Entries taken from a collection
* * * * * * *

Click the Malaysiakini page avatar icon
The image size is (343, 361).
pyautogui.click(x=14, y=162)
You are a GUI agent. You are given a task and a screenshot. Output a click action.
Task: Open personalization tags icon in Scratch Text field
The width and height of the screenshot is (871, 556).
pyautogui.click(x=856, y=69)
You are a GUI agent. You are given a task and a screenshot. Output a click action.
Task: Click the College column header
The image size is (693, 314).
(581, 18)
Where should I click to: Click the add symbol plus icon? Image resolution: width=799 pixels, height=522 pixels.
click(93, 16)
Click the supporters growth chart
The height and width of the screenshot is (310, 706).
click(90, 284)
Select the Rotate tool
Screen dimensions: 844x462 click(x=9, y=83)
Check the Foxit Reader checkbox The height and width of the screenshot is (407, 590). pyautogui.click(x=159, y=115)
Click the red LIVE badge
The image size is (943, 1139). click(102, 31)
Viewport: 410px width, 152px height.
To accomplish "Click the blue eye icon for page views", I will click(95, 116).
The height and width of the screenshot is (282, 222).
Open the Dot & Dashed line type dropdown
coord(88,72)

* * * * * * *

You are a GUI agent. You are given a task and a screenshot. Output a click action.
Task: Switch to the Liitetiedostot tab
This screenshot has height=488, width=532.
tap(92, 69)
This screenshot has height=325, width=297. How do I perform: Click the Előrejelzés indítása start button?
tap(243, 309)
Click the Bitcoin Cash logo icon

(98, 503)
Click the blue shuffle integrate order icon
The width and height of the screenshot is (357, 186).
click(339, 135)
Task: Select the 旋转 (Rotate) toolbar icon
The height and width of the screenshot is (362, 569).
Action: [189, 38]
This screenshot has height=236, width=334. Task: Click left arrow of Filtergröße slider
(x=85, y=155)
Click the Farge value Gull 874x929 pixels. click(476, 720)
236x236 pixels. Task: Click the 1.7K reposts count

* * * * * * *

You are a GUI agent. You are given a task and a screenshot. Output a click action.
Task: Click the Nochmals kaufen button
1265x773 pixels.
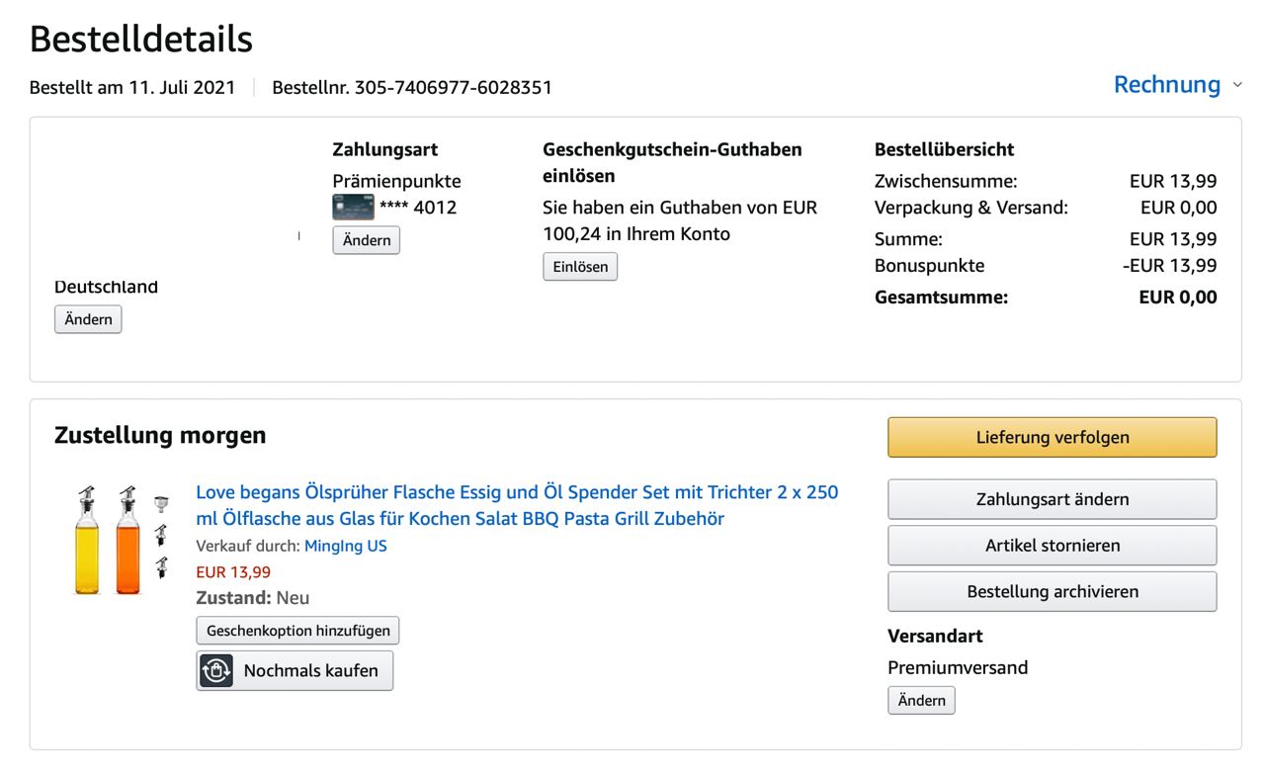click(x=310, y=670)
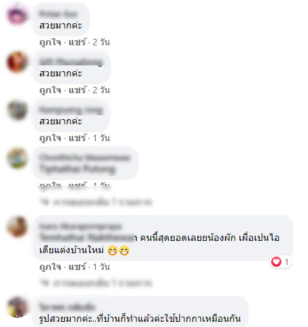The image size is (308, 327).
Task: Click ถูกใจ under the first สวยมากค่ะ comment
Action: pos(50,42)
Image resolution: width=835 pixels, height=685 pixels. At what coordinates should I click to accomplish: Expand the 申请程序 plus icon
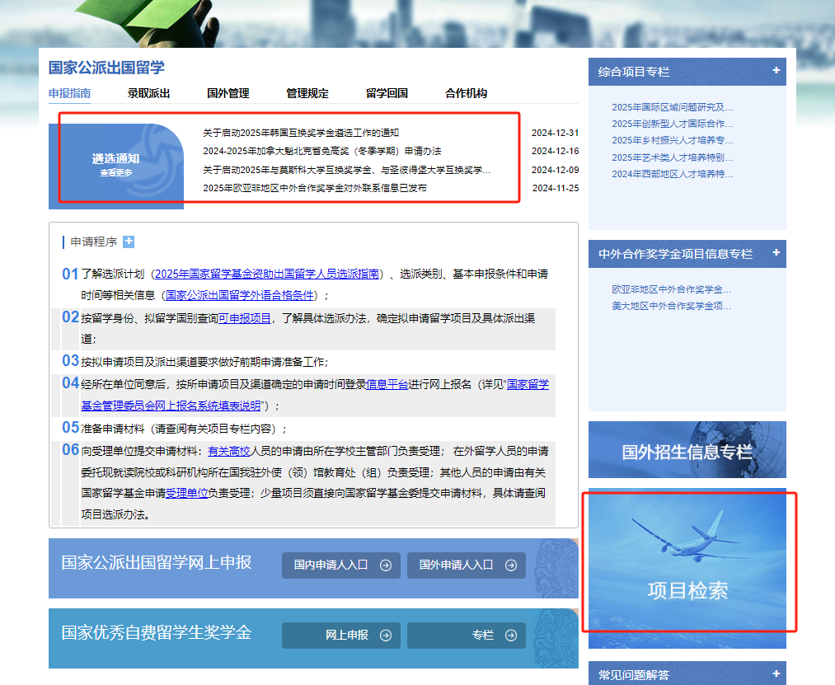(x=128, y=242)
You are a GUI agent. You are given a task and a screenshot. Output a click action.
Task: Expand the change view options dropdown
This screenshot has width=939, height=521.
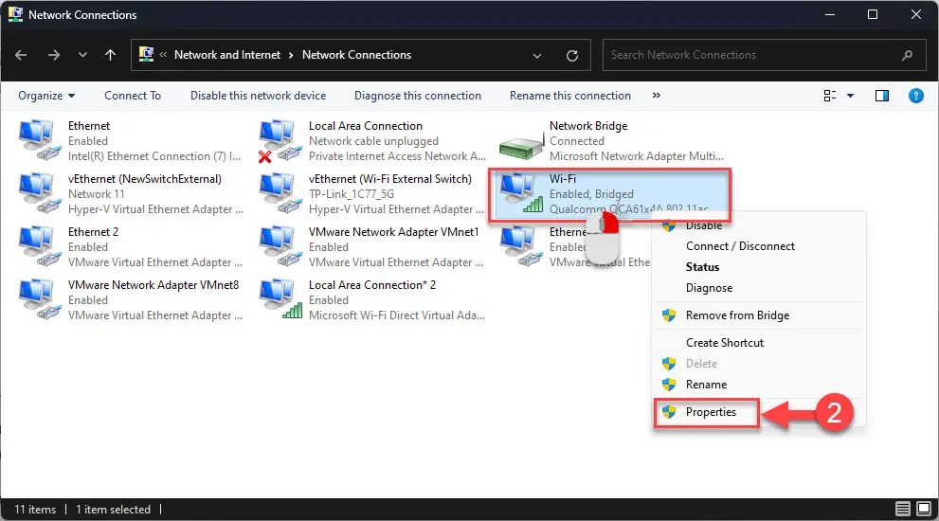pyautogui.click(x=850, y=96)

* * * * * * *

_Aim of the exercise:_ Please transcribe exactly the lines above from the line that has "The width and height of the screenshot is (357, 186)." up to and including the line that has "236x236 pixels. Task: Click"; no other line belongs in the answer.

_Answer to this task:_
The width and height of the screenshot is (357, 186).
click(339, 135)
Task: Select the 旋转 (Rotate) toolbar icon
The height and width of the screenshot is (362, 569).
Action: [189, 38]
This screenshot has height=236, width=334. Task: Click left arrow of Filtergröße slider
(x=85, y=155)
Click the Farge value Gull 874x929 pixels. click(476, 720)
236x236 pixels. Task: Click the 1.7K reposts count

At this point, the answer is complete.